OBJECTIVES
1 – According to the article on giant exoplanet contraction, why have theoretical models of giant planet formation not yet been tested? Answer in one to three sentences.
2 – From the article on giant exoplanet contraction, pull out the passage that runs from "Artist’s impression of" up to and including "millions of years.".

— BEGIN TEXT —

Combined Radial Velocity Measurements Indicate Giant Exoplanets Can Rapidly Contract After Their Formation

Artist’s impression of the planetary system V1298 Tau. Credit: Gabriel Pérez Díaz, SMM (IAC).

Giant planets are defined by their massive size, thick gaseous atmospheres, and lack of solid planetary surfaces due to low amounts of solid rocky material. The current “core-formation” model for giant planet formation begins with the accumulation of solid, rocky fragments and a gaseous envelope, followed by slow contraction and cooling over hundreds of millions of years.

However, theoretical models have not been tested so far because detecting young giant planets is difficult due to the intense stellar activity of their host stars. The size of an exoplanet can be determined using the transiting method, whereby the amount of light blocked by the planet as it passes in front of its host star is measured by a detector. Alternatively, the radial velocity method relies on the fact that a star does not remain stationary as it is orbited by a planet, but in fact moves in a periodic way due to the gravitational pull of the satellite. The resulting periodic Doppler shift in the star’s light can be observed using high-resolution spectrographs and ground-based telescopes and used to calculate the mass of close-orbiting exoplanets.

— END TEXT —
— BEGIN PROVIDED DATA —

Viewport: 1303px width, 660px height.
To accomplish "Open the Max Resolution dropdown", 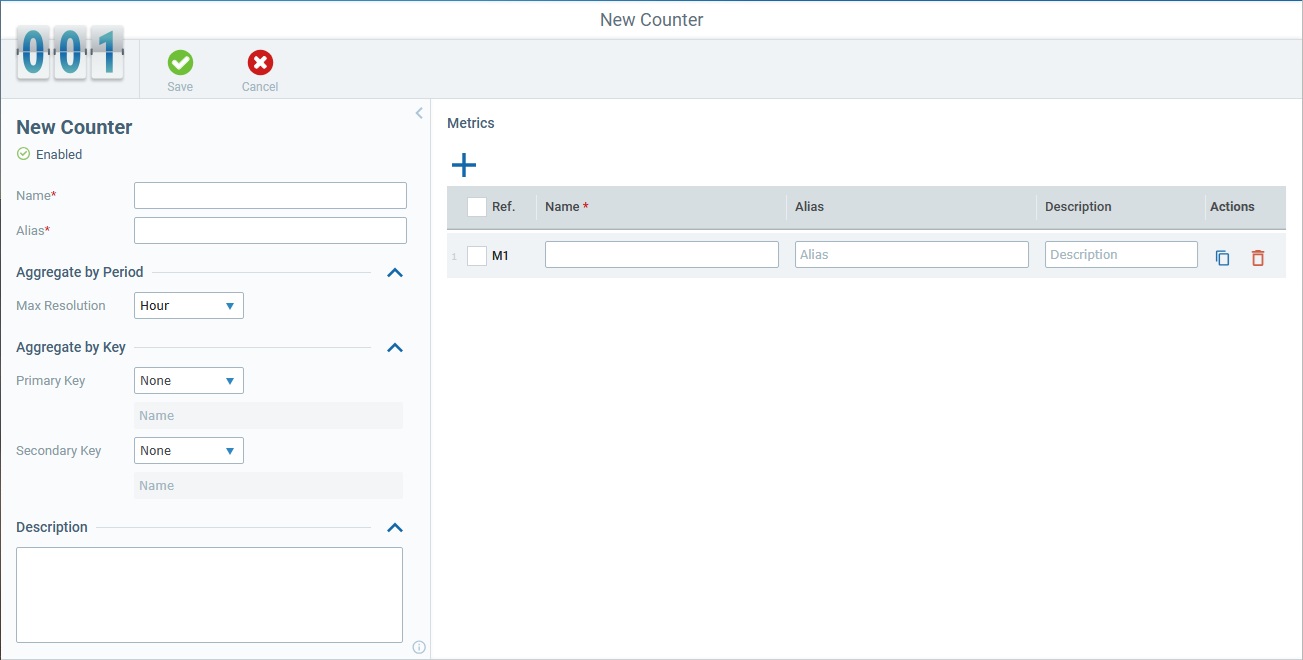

— END PROVIDED DATA —

FINAL RESULTS
1 – They have not been tested because young giant planets are hard to detect. Their host stars show intense stellar activity.

2 –
Artist’s impression of the planetary system V1298 Tau. Credit: Gabriel Pérez Díaz, SMM (IAC).

Giant planets are defined by their massive size, thick gaseous atmospheres, and lack of solid planetary surfaces due to low amounts of solid rocky material. The current “core-formation” model for giant planet formation begins with the accumulation of solid, rocky fragments and a gaseous envelope, followed by slow contraction and cooling over hundreds of millions of years.